Um ex-funcionário do lobista Antonio Carlos Camilo Antunes, conhecido como Careca do INSS, afirmou à coluna que o empresário costumava ostentar uma suposta relação próxima com Fábio Luís Lula da Silva, o Lulinha, ao negociar com fornecedores e parceiros comerciais.
Segundo o relato, Antonio mencionava abertamente o nome do filho do presidente durante reuniões. “Falava ‘filho’ e sinalizava mostrando a mão com quatro dedos… citava Fábio Lula da Silva diversas vezes, para mim e para parceiros comerciais, em reunião de diretoria”, declarou o ex-funcionário, hoje considerado testemunha-chave da Polícia Federal nas investigações da Operação Sem Desconto, que apura a chamada Farra do INSS.
Esta foi a primeira entrevista concedida pelo ex-funcionário à imprensa. A coluna esteve com a testemunha na última semana e optou por preservar sua identidade, diante de supostas ameaças feitas pelo lobista em junho de 2025. Além do encontro presencial, todas as respostas também foram encaminhadas por escrito e reproduzidas integralmente ao final da reportagem.
Ainda sobre Lulinha, a testemunha confirmou à Polícia Federal a existência de uma suposta mesada paga pelo Careca do INSS. De acordo com o depoimento, Antonio teria dito que repassava R$ 300 mil mensais e que chegou a antecipar R$ 25 milhões, sem especificar a moeda, ligados ao chamado Projeto Amazônia e ao Projeto Teste de Dengue. O ex-funcionário também afirmou que o lobista relatava encontros com Lulinha em São Paulo e no Distrito Federal.
Além disso, Lulinha é citado nas investigações como possível sócio oculto do Careca do INSS em negócios na área da saúde junto ao governo federal, incluindo uma parceria para fornecimento de cannabis em larga escala ao Ministério da Saúde. Mensagens obtidas pela PF indicam que o lobista transferiu R$ 1,5 milhão para Roberta Luchsinger, amiga de Lulinha e alvo de uma fase recente da operação, afirmando que o valor seria destinado ao “filho do rapaz”.
Apontada pela Polícia Federal como integrante do núcleo político do lobista, Roberta teria mantido contato com o Careca do INSS mesmo após a deflagração da operação, em abril de 2025. Em mensagens, ela alertou sobre a apreensão de um envelope “com nome do nosso amigo” e demonstrou preocupação com a exposição do vínculo.
A PF identificou que o lobista enviou, em dezembro de 2024, um suposto “medicamento” para o apartamento onde Lulinha morava em São Paulo, endereçado à esposa dele, Renata Moreira.
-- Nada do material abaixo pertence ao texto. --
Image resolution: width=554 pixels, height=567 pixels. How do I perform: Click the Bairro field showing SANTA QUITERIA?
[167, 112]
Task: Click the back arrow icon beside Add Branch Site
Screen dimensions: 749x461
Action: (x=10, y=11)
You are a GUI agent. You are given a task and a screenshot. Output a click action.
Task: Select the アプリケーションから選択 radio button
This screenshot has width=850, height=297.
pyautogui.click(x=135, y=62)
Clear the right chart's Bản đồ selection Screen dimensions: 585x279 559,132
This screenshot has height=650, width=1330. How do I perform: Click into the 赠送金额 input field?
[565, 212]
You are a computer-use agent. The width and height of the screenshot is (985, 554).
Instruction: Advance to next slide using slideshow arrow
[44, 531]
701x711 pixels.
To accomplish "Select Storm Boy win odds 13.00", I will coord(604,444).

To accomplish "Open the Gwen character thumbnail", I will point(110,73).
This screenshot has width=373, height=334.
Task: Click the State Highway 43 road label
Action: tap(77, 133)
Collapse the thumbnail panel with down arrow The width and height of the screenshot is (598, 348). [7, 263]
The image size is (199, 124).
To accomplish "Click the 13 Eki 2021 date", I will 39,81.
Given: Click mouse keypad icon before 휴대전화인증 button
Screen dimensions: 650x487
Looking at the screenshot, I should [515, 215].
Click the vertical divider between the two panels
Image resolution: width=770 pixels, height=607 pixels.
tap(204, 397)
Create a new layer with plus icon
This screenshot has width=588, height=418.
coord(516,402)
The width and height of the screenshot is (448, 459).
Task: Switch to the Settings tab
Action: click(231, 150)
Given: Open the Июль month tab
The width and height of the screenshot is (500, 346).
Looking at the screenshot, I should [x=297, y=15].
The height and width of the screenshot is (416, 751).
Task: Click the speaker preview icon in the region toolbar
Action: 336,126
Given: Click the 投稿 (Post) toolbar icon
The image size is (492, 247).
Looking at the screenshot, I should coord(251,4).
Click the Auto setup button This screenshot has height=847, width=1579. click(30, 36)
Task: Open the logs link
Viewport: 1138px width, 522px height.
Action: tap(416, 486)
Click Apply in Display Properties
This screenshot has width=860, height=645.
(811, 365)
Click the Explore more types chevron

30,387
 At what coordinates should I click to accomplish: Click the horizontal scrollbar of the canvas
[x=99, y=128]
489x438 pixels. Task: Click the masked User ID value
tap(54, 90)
À época, Fábio Luís negou qualquer proximidade com o empresário. A coluna Andreza Matais, do Metrópoles, também revelou que Lulinha e o Careca do INSS viajaram juntos de primeira classe de Guarulhos para Lisboa, em novembro de 2024.
Amiga de Lulinha fez lobby na Saúde ao lado do Careca do INSS
Roberta Luchsinger participou de ações de lobby no Ministério da Saúde ao lado de Antunes, conhecido como Careca do INSS. A atuação conjunta dos dois também foi mencionada pela Polícia Federal ao pedir medidas contra a empresária. Ambos estiveram na pasta no mesmo dia, representando a mesma empresa.
De acordo com registros obtidos por meio da Lei de Acesso à Informação (LAI), o lobista esteve cinco vezes no Ministério da Saúde. Em 2024, ele compareceu em três ocasiões, apresentando-se como diretor de uma empresa de telemedicina. Em uma dessas visitas, estava acompanhado de Roberta Luchsinger.
No ano seguinte, em 2025, Antunes voltou ao ministério em duas oportunidades, dessa vez identificado como presidente da World Cannabis, empresa voltada ao mercado de maconha. As entradas ocorreram novamente de forma oficial, com registro de acesso ao prédio da pasta.
Em nota divulgada anteriormente, a defesa de Luchsinger afirmou que ela foi procurada por Antunes para atuar no mercado de canabidiol. Segundo o comunicado, as atividades não avançaram além de tratativas iniciais e não chegaram a prosperar. A empresária também declarou não ter qualquer envolvimento na fraude do INSS.